Banda Haruddin Tanjung, Okezone · Kamis 28 November 2019 18:56 WIB
https: img.okezone.com content 2019 11 28 340 2135650 bullying-dan-penganiayaan-di-smp-38-pekanbaru-2-siswa-jadi-tersangka-Fml2V5WrbO.jpg Ilustrasi bullying. (Foto: Zliving)

PEKANBARU - Pihak kepolisian akhirnya menetapkan tersangka dalam kasus penganiayaan dan bullying di SMP 38 Pekanbaru. Dua penganiaya MF (16) yang harus berurusan dengan polisi adalah MH dan R, siswa kelas VIII. Keduanya merupakan teman satu kelas korban.

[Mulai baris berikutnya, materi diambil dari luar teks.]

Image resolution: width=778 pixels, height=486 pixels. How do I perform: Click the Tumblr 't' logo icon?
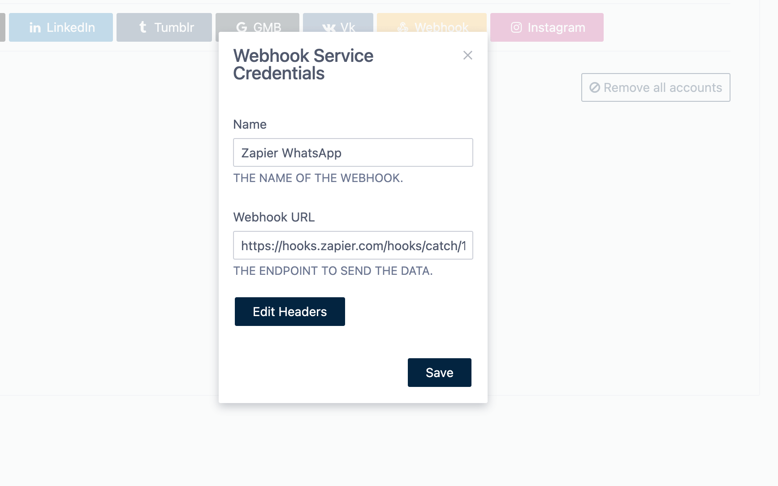[143, 27]
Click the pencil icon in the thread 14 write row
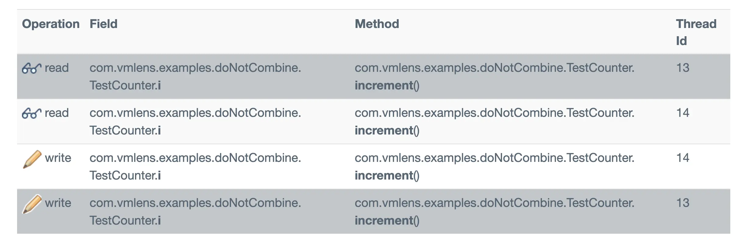737x241 pixels. pyautogui.click(x=32, y=159)
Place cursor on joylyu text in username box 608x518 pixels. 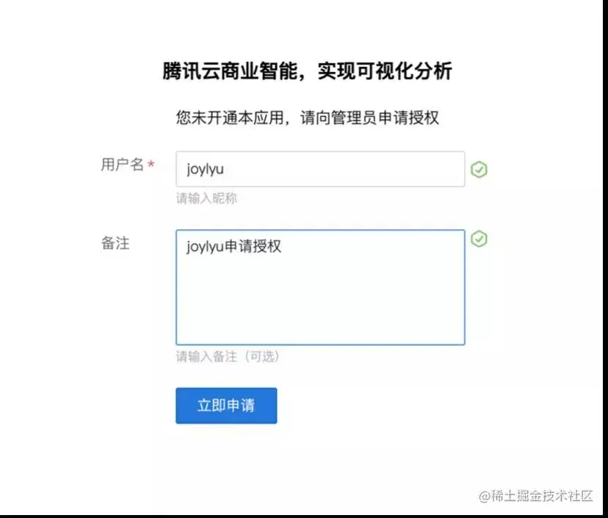coord(205,169)
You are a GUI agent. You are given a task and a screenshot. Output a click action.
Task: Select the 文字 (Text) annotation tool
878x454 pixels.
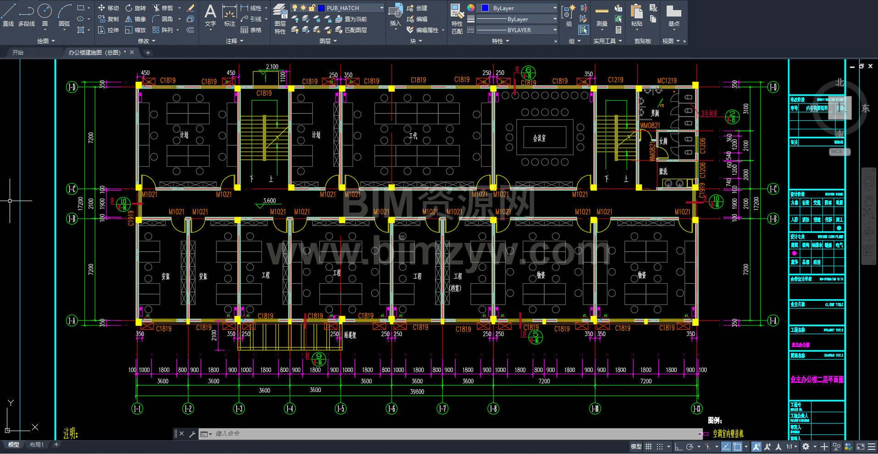(x=210, y=15)
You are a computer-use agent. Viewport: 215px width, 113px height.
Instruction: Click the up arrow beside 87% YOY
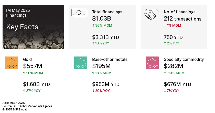click(x=24, y=91)
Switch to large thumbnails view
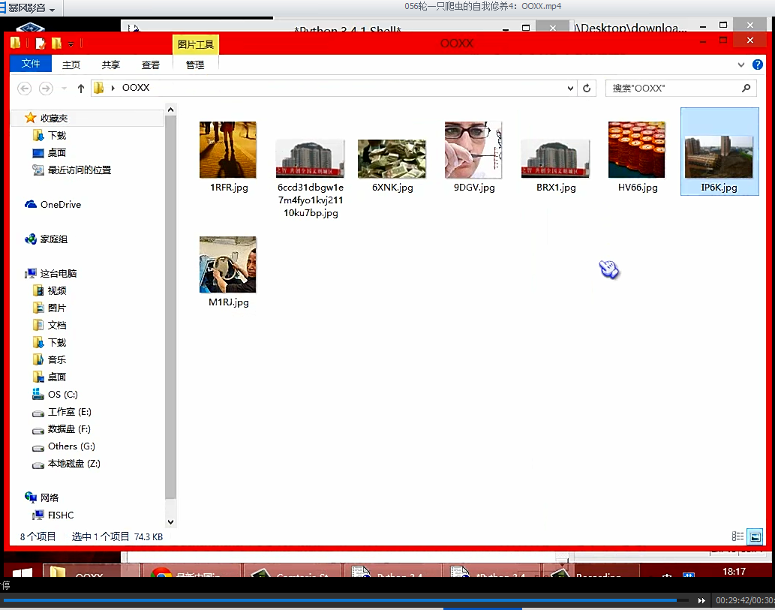Image resolution: width=775 pixels, height=610 pixels. (x=755, y=536)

"Penetapan terhadap keduanya setelah kita menggelar serangkaian penyelidikan, memeriksa saksi dan dan korban," kata Kapolresta Pekanbaru, AKBP Nandang Mu'min Wijaya, Kamis (28/11/2019).

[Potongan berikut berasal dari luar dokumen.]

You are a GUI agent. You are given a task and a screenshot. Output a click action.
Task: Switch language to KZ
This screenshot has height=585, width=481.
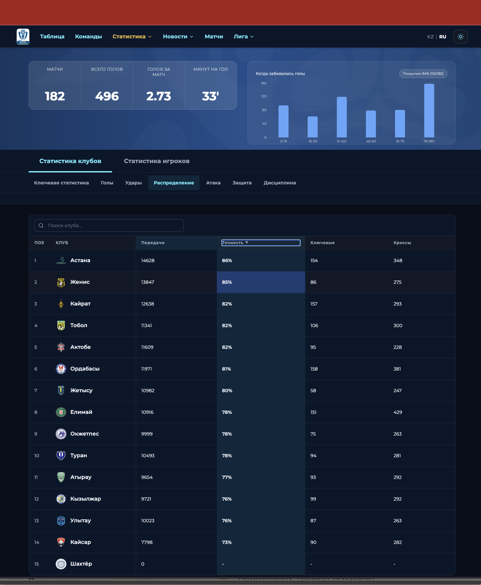[430, 37]
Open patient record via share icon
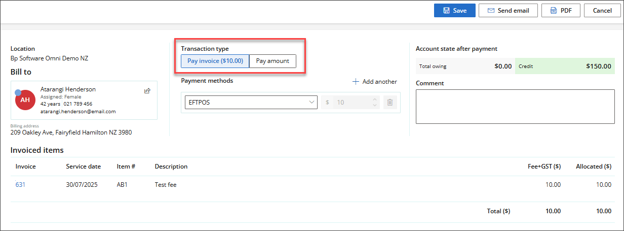The image size is (624, 231). (147, 91)

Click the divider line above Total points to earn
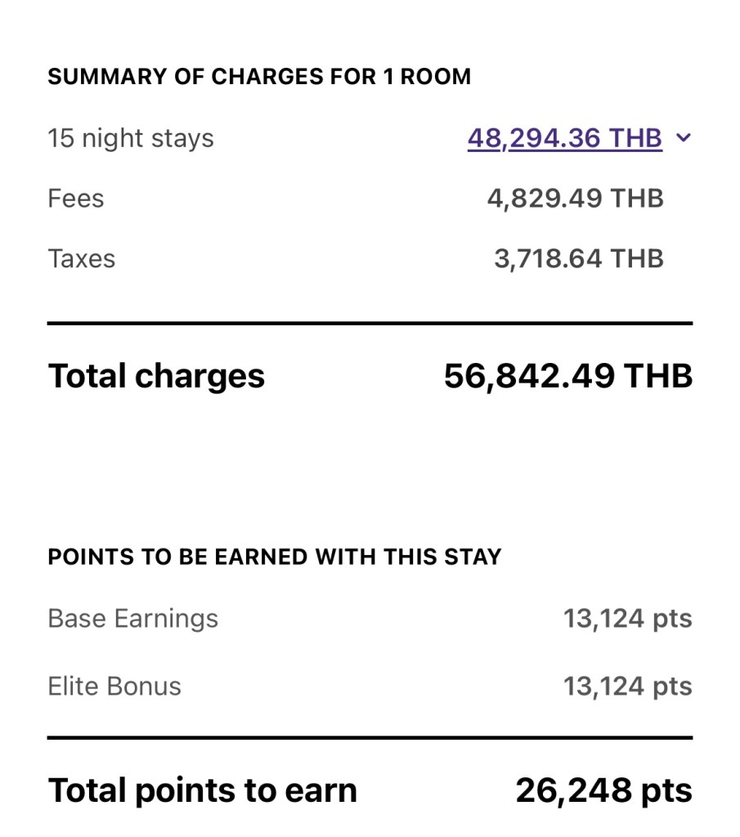370,738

Namun dia menegaskan polisi tak menahan keduanya. Kapolresta Pekanbaru berjanji akan segera menyelesaikan berkas perkara.

"Tidak dilakukan penahanan karena keduanya masih di bawah umur. Ini sesuai dengan aturan hukum anak," imbuhnya.

Ilustrasi. (Foto: Shutterstock)

Kasus bullying dan penganiayaan terjadi pada 5 November 2019 di ruang sekolah. Korban diejek kemudian dianiaya oleh sejumlah siswa.

Baca juga: Siswa SMP Pekanbaru Di-Bully dan Dianiaya Teman hingga Hidungnya Patah

Akibat penganiayaan itu, korban babak belur dan hidungnya patah hingga harus menjalani operasi. Setelahnya tidak ada itikad baik dari para pelaku yang membuat keluarga korban membuat laporan polisi.

Kasus bullying di SMP 38 Pekanbaru membuat Ketua LPA (Lembaga Perlindungan Anak) Seto Mulyadi terbang ke Riau. Pria yang akrab disapa Kak Seto ini mengutuk aksi bullying di sekolah. Apalagi saat terjadi penganiayaan, ada guru yang malah sibuk main handphone tanpa menghentikan perundungan tersebut.